**THINGS TO DO:**
A. In the passage on Korean air operations, how many Superfortresses did MiG-15s shoot down in a week in October 1951?
B. Revise the passage on Korean air operations, starting at the words "After 13 April" and stopping after "thwarted these efforts.", so that "MiG-15s" is replaced by "enemy jets".

After 13 April 1951, medium bombers began a priority neutralization of all North Korean airfields. This activity continued to get main emphasis until the end of April, by which time the Chinese gave up the repair effort. For a time the B-29s continued bombing targets in northwest Korea by day, but when MiG-15s shot down five Superfortresses in a week in October 1951, the big bombers began attacking only at night. Three interdiction operations, two named STRANGLE and another called SATURATE, tried to paralyze the enemy's transportation system upon which he relied for supplies. Weather and an inability to execute sustained night attacks thwarted these efforts.

**MATERIAL SHOWN:**

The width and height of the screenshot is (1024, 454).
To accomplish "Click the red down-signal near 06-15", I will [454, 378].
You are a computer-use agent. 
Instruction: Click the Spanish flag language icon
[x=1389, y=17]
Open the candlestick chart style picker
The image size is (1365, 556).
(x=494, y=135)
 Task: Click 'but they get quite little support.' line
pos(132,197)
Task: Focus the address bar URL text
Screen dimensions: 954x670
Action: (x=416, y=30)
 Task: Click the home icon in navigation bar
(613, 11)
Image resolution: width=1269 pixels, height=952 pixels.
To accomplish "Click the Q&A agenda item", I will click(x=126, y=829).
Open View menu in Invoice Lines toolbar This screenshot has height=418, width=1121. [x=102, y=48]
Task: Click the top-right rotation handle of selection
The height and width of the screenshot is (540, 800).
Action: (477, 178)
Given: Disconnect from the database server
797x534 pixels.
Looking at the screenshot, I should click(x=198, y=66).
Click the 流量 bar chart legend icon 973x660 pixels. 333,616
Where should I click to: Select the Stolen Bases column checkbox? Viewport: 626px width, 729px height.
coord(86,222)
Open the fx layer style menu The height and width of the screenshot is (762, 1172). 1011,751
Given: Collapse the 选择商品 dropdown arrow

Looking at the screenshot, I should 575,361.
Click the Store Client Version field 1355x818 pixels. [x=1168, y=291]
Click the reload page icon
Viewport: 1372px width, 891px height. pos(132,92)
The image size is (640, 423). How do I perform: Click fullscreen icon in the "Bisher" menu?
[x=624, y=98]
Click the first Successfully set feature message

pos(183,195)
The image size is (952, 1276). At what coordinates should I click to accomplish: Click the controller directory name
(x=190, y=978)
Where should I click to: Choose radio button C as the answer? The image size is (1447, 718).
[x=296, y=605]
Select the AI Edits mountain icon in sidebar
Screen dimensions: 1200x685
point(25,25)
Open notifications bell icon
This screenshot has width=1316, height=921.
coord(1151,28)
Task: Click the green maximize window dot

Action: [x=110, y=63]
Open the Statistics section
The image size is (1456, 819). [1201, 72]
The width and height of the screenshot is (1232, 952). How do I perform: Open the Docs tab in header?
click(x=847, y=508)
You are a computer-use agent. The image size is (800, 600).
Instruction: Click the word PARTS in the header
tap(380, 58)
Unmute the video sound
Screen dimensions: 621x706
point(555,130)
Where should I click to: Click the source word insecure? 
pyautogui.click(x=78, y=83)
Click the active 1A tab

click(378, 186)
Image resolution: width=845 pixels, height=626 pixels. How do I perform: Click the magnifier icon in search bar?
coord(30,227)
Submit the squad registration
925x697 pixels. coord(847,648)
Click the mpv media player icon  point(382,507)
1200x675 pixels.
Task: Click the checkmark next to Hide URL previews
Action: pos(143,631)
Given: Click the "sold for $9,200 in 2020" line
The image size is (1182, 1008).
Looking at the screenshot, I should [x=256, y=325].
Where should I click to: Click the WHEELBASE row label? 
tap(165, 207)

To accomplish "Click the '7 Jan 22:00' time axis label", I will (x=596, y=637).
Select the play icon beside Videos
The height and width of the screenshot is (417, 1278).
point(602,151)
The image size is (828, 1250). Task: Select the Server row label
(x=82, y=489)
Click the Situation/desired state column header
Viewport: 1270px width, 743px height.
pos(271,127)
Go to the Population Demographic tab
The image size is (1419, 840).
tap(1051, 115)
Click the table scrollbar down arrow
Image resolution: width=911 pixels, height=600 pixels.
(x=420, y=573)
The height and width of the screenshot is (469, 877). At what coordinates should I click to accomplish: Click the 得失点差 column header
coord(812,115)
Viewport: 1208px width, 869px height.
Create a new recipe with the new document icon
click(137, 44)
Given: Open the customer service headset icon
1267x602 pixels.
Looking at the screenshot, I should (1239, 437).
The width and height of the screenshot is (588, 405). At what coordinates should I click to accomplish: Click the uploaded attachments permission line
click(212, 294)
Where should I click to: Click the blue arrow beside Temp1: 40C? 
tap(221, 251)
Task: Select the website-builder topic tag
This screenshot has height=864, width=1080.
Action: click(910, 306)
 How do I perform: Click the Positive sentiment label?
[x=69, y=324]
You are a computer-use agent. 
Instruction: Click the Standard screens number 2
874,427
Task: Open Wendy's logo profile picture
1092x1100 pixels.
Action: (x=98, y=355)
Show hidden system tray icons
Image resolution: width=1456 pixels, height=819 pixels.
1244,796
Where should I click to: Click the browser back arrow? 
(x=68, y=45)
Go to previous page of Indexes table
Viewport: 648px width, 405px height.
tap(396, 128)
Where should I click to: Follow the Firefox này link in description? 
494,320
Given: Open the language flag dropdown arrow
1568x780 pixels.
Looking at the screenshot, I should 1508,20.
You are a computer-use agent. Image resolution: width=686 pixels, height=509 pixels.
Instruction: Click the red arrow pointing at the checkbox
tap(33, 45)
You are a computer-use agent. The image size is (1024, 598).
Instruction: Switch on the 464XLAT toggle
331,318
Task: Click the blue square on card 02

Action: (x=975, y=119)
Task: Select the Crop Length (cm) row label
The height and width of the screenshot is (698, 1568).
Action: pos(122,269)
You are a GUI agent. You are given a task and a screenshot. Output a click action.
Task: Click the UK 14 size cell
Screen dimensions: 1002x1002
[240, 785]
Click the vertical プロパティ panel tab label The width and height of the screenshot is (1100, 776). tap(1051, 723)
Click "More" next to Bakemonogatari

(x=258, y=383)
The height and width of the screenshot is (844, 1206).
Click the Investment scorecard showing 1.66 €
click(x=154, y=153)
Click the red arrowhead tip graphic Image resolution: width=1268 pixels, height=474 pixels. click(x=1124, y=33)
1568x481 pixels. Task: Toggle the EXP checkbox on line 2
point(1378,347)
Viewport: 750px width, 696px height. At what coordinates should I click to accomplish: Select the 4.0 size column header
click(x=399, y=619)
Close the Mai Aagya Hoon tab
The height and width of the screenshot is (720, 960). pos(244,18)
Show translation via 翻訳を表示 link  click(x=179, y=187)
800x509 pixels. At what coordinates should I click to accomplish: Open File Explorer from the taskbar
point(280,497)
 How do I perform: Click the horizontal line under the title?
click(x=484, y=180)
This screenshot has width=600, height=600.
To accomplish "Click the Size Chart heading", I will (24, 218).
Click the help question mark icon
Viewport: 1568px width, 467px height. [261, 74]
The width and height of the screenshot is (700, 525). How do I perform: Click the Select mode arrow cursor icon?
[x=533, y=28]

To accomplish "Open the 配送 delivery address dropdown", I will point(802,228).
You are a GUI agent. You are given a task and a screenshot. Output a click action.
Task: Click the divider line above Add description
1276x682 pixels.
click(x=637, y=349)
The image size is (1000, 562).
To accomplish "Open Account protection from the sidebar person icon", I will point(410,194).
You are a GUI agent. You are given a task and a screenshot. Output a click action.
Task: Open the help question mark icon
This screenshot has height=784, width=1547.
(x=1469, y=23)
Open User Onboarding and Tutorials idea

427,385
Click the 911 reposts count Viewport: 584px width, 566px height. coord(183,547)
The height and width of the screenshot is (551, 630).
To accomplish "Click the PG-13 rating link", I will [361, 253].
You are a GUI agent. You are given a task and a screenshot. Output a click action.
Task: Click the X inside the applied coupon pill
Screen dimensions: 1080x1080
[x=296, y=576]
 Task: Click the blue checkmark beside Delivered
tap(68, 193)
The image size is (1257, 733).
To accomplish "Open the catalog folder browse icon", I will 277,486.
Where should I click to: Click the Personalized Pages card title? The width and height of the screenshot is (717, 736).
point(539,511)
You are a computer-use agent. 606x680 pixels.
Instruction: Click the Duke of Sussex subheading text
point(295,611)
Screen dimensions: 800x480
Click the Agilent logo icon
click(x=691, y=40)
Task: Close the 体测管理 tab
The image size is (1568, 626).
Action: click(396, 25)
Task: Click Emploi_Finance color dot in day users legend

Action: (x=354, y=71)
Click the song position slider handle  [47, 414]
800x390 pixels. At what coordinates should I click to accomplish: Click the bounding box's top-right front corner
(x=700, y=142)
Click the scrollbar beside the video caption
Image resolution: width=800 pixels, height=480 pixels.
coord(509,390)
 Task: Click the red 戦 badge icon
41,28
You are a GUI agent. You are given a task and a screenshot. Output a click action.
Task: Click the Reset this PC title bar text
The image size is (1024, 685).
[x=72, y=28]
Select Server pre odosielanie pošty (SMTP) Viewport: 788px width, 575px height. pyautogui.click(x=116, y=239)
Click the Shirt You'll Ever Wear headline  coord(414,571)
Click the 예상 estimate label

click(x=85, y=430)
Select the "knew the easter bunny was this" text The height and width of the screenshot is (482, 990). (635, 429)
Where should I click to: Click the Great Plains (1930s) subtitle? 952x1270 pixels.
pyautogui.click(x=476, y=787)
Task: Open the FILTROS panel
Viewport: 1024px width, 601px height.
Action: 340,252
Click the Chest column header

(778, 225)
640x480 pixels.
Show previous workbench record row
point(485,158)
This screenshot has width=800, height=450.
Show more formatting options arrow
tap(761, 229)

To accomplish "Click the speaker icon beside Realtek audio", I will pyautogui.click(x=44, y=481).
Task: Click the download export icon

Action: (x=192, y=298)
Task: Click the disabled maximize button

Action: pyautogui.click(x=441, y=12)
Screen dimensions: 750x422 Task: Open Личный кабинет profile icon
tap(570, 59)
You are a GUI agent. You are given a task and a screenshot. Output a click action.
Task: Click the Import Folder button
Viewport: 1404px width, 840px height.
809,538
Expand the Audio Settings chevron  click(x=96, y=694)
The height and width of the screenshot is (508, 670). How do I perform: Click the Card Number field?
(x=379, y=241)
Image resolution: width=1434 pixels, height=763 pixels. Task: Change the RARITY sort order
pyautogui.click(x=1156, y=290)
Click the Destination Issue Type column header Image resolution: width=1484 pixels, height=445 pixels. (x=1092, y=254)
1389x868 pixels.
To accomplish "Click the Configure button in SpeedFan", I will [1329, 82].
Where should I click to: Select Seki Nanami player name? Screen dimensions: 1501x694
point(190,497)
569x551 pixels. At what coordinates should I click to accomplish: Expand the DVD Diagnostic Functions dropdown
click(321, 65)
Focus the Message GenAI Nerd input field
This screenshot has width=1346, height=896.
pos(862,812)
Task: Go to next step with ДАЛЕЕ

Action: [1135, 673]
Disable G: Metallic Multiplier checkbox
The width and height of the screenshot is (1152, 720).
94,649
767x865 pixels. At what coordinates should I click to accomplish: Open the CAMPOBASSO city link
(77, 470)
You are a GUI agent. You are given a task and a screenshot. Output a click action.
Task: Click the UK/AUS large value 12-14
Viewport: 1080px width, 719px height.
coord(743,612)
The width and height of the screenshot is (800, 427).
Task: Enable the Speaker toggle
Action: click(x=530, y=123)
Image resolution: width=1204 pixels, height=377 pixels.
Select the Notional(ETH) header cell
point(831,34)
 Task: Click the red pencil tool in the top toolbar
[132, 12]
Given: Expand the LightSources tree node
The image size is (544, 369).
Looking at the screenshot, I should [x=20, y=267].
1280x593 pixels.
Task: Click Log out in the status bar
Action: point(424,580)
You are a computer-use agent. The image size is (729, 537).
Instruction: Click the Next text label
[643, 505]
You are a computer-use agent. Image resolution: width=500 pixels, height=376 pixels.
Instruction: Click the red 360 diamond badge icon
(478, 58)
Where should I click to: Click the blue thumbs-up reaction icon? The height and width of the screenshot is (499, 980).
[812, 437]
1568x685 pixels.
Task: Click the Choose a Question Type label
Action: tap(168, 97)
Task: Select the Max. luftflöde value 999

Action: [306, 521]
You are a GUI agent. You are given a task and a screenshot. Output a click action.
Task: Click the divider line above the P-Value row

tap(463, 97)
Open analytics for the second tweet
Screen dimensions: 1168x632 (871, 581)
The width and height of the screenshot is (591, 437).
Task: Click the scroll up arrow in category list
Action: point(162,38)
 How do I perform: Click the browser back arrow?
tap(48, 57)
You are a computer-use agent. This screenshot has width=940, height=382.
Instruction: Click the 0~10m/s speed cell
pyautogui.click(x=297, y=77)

**OUTPUTS FOR THE TASKS:**
A. Five.

B.
After 13 April 1951, medium bombers began a priority neutralization of all North Korean airfields. This activity continued to get main emphasis until the end of April, by which time the Chinese gave up the repair effort. For a time the B-29s continued bombing targets in northwest Korea by day, but when enemy jets shot down five Superfortresses in a week in October 1951, the big bombers began attacking only at night. Three interdiction operations, two named STRANGLE and another called SATURATE, tried to paralyze the enemy's transportation system upon which he relied for supplies. Weather and an inability to execute sustained night attacks thwarted these efforts.